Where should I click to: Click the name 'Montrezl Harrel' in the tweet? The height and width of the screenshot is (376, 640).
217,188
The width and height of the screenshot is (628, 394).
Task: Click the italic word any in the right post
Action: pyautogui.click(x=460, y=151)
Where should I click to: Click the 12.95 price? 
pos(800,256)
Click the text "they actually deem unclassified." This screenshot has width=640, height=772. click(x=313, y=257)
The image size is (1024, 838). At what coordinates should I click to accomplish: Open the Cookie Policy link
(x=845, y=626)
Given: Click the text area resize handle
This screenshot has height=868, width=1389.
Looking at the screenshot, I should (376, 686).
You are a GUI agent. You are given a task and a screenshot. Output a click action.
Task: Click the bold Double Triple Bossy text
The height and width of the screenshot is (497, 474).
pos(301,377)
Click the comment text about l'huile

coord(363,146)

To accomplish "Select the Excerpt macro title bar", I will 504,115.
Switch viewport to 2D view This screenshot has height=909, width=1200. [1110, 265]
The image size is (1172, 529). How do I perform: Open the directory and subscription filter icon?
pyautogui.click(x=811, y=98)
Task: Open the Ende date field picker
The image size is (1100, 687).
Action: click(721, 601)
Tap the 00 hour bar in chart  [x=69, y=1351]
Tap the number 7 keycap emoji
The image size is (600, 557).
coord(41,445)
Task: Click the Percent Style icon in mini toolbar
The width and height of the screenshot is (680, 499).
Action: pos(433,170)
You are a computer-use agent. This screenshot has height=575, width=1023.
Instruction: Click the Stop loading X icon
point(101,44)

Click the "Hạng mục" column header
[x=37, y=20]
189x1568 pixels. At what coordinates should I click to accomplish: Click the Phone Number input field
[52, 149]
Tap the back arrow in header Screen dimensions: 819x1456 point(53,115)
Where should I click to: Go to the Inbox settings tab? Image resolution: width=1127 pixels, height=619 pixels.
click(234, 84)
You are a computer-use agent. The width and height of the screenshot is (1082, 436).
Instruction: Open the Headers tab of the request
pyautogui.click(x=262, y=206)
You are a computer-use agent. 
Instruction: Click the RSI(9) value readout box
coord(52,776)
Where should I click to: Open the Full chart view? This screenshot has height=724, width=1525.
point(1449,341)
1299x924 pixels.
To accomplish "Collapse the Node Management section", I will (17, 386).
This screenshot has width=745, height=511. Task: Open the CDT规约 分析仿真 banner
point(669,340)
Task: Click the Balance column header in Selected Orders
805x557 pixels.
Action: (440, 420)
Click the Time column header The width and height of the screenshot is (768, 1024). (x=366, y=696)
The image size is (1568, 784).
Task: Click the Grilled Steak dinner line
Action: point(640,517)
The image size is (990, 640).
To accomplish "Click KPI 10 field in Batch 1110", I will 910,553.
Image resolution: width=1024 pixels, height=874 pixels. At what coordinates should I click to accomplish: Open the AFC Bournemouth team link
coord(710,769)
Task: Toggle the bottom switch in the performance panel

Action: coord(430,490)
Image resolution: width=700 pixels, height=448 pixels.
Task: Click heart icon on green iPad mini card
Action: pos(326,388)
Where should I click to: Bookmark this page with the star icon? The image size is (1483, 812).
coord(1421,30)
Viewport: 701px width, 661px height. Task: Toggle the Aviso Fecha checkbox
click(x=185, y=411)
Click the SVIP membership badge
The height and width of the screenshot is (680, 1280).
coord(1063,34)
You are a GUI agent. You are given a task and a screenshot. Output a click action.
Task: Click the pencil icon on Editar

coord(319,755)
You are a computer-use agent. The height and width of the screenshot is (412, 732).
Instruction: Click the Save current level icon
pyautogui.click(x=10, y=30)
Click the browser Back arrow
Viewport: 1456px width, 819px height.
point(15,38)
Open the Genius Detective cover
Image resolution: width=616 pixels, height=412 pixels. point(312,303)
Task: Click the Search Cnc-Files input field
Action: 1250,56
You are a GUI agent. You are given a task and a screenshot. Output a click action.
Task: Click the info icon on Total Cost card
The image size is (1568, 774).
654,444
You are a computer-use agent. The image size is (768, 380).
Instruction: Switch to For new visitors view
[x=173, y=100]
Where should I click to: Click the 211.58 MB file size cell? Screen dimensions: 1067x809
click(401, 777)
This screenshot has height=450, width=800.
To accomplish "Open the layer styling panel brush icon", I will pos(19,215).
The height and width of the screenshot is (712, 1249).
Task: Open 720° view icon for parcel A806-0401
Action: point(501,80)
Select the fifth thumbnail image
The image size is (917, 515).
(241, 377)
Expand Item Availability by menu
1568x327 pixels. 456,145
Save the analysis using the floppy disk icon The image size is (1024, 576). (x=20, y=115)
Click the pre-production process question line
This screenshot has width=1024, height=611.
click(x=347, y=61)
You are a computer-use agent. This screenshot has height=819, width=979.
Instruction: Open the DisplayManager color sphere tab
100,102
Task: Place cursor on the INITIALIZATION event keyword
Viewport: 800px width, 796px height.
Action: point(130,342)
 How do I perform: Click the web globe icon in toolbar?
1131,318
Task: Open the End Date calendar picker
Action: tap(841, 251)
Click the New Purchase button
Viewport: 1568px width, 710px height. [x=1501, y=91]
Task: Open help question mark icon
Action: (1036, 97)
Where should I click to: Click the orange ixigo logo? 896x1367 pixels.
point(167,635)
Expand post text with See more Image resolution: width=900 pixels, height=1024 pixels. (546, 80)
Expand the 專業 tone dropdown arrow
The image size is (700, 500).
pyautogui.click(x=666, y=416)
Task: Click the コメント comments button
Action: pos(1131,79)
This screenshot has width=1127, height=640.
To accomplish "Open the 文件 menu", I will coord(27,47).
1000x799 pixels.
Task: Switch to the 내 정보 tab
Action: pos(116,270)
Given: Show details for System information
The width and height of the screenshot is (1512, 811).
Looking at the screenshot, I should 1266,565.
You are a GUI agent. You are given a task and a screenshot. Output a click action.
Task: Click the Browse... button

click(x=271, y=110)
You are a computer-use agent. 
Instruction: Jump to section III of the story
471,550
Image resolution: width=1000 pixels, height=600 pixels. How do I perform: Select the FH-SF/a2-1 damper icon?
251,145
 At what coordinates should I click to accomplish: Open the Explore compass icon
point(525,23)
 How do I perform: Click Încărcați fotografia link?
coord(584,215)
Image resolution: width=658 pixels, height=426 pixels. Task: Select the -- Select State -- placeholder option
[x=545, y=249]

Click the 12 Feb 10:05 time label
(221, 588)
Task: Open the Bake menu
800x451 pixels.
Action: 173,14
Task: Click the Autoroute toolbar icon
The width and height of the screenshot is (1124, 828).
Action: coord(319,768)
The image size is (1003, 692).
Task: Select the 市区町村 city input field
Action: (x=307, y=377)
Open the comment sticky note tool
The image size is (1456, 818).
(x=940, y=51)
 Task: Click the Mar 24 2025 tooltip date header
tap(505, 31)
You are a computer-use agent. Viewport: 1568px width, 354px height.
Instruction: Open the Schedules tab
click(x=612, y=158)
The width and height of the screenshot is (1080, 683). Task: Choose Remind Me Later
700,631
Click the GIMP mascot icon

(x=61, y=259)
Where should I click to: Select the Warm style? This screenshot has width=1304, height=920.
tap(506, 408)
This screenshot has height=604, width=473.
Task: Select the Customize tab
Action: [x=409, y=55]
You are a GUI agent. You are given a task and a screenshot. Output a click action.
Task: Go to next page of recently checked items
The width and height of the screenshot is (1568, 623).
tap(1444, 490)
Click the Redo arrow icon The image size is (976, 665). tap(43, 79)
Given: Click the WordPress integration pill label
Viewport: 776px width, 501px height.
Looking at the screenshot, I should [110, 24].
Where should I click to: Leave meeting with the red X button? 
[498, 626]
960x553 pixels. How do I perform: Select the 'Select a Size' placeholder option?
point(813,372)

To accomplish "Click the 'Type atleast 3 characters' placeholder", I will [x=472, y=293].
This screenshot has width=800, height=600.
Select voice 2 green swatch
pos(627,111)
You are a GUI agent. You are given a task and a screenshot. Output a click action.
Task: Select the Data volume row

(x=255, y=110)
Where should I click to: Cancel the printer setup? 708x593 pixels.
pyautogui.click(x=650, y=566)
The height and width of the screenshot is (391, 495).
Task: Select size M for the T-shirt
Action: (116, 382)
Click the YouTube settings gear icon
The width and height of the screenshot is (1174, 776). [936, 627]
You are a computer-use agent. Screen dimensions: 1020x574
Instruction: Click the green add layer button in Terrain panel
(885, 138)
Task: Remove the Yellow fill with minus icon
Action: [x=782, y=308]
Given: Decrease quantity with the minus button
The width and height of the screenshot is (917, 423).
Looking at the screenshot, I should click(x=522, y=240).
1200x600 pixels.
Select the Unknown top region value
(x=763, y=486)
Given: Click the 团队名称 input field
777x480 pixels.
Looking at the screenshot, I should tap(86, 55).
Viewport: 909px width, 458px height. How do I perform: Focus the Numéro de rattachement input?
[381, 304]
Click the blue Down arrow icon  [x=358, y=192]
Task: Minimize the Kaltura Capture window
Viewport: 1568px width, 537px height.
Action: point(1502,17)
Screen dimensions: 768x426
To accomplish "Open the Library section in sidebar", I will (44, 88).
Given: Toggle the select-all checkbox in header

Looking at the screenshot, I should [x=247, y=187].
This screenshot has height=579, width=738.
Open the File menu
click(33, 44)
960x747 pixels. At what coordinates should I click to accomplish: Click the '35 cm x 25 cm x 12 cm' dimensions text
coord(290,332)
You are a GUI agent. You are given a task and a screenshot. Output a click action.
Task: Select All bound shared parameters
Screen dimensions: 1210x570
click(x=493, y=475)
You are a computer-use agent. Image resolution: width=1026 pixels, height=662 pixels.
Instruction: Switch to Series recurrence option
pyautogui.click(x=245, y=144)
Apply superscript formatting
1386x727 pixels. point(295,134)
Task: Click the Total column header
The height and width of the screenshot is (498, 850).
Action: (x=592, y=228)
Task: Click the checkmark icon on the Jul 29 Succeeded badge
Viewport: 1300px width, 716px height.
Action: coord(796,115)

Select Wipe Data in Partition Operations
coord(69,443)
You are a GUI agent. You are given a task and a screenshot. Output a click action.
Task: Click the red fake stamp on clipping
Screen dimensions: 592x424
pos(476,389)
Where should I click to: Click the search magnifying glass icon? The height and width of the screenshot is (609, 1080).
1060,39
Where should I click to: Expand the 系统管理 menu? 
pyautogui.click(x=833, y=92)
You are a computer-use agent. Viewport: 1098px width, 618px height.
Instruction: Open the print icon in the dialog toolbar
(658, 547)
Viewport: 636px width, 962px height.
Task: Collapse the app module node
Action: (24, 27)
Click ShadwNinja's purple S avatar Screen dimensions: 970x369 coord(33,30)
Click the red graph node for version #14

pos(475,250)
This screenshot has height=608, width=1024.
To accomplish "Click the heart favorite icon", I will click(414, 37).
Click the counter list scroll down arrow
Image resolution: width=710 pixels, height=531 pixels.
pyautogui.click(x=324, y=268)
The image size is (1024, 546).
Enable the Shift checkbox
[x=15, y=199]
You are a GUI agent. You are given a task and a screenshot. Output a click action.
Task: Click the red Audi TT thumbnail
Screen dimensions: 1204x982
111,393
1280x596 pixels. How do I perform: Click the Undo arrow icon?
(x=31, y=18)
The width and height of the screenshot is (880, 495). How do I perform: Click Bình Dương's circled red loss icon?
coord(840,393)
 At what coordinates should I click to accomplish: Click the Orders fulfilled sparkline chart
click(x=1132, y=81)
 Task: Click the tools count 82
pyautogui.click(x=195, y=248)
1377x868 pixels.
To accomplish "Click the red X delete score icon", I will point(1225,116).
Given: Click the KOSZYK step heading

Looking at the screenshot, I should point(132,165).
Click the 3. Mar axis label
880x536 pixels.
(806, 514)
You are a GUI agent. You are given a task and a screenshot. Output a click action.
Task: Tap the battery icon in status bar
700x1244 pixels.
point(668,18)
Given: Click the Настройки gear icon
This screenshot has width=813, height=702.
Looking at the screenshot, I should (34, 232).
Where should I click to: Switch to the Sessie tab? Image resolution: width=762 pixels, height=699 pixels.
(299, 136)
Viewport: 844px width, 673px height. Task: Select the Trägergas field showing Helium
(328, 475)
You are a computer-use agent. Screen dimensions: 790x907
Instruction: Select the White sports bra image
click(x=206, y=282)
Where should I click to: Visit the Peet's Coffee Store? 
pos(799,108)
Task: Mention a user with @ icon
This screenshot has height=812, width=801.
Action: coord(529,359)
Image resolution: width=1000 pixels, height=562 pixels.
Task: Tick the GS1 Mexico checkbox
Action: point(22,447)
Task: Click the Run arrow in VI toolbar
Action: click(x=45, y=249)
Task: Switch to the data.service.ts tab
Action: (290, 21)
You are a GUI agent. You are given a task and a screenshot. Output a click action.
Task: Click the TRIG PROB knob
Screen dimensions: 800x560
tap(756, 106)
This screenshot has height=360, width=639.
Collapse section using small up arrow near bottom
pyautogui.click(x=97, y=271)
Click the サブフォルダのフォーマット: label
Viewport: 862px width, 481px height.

--------------------------------

EXERCISE BRIEF: Once you reach the line containing "The width and height of the screenshot is (880, 495).", transcribe it and each line after it through the end of the material, exactly and with nothing added.

RESPONSE FOR THIS EXERCISE:
The width and height of the screenshot is (880, 495). How do I perform: Click Bình Dương's circled red loss icon?
coord(840,393)
 At what coordinates should I click to accomplish: Click the Orders fulfilled sparkline chart
click(x=1132, y=81)
 Task: Click the tools count 82
pyautogui.click(x=195, y=248)
1377x868 pixels.
To accomplish "Click the red X delete score icon", I will point(1225,116).
Given: Click the KOSZYK step heading

Looking at the screenshot, I should point(132,165).
Click the 3. Mar axis label
880x536 pixels.
(806, 514)
You are a GUI agent. You are given a task and a screenshot. Output a click action.
Task: Tap the battery icon in status bar
700x1244 pixels.
point(668,18)
Given: Click the Настройки gear icon
This screenshot has width=813, height=702.
Looking at the screenshot, I should (34, 232).
Where should I click to: Switch to the Sessie tab? Image resolution: width=762 pixels, height=699 pixels.
(299, 136)
Viewport: 844px width, 673px height. Task: Select the Trägergas field showing Helium
(328, 475)
You are a computer-use agent. Screen dimensions: 790x907
Instruction: Select the White sports bra image
click(x=206, y=282)
Where should I click to: Visit the Peet's Coffee Store? 
pos(799,108)
Task: Mention a user with @ icon
This screenshot has height=812, width=801.
Action: coord(529,359)
Image resolution: width=1000 pixels, height=562 pixels.
Task: Tick the GS1 Mexico checkbox
Action: point(22,447)
Task: Click the Run arrow in VI toolbar
Action: click(x=45, y=249)
Task: Switch to the data.service.ts tab
Action: (290, 21)
You are a GUI agent. You are given a task and a screenshot. Output a click action.
Task: Click the TRIG PROB knob
Screen dimensions: 800x560
tap(756, 106)
This screenshot has height=360, width=639.
Collapse section using small up arrow near bottom
pyautogui.click(x=97, y=271)
Click the サブフォルダのフォーマット: label
Viewport: 862px width, 481px height.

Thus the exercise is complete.